To be clear, it’s not just that “a” certificate expired… SSL certificates are stored as chains where each certificate is signed by an intermediate certificate and the intermediate certificate is signed by a root certificate. There are only a couple dozen widely-recognised root certificates in existence (so your browser and OS don’t need to know the certificates of potentially millions of web sites). This problem came about because one of those root certificates (and a very widely used one) expired. Normal SSL certificates expire relatively frequently (generally under a year, almost always under 3 years; Let’s Encrypt is by default 90 days), but the root certificates generally have expiration dates on the order of 20-25 years.

(The catch is every time something like this happens people say “next time, we’ll do better” and they probably intend to, but 15 years can be quite a long time to keep those intentions over).

kdaud · October 18, 2021, 7:57pm

“Next time” will be in 2035.

I was guessing 2025

Hopefully by then things will be smoother.
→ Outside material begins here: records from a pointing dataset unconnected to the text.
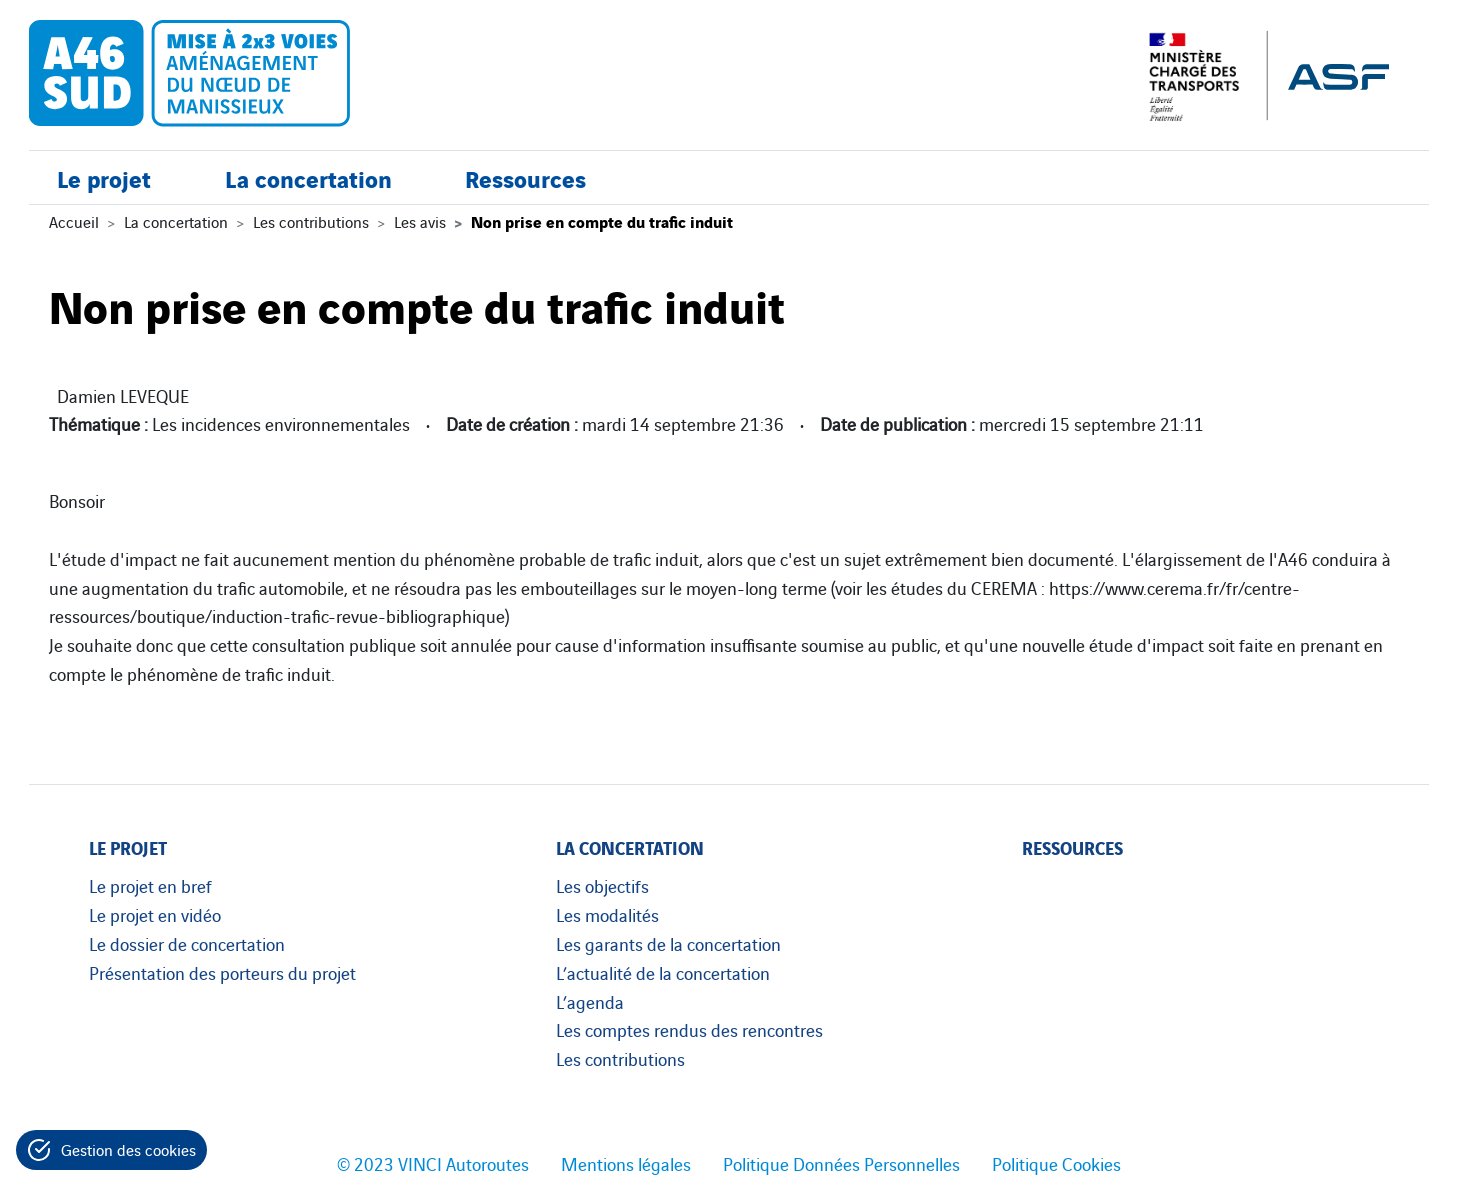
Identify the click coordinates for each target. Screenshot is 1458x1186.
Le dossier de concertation (187, 943)
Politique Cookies (1056, 1163)
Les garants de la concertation (668, 943)
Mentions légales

IT infrastructures are changing every single day with the magic of open source development.

Well, by that time won’t take me 3 days as I took figuring out the issue. By then I guess will only require me less than an hour to discover the snag and fixing it.

ibacher:

To be clear, it’s not just that “a” certificate expired… SSL certificates are stored as chains where each certificate is signed by an intermediate certificate and the intermediate certificate is signed by a root certificate. There are only a couple dozen widely-recognised root certificates in existence (so your browser and OS don’t need to know the certificates of potentially millions of web sites). This problem came about because one of those root certificates (and a very widely used one) expired. Normal SSL certificates expire relatively frequently (generally under a year, almost always under 3 years; Let’s Encrypt is by default 90 days), but the root certificates generally have expiration dates on the order of 20-25 years.

(The catch is every time something like this happens people say “next time, we’ll do better” and they probably intend to, but 15 years can be quite a long time to keep those intentions over).

Thanks @ibacher for providing a wider scope that has equipped me with more info on the subject

kdaud · December 21, 2021, 3:04pm

Of recent, the task of Publishing results to cucumber studio started failing. It has been 2 months since @ibacher updated the SSL certificates on the server and things were running well however, certificate verification is now failing the build plan as per this log for QA Framework module.

cc: @sharif @dkayiwa

dkayiwa · December 21, 2021, 3:12pm

Do we seriously use those reports? Or should we just get rid of that task?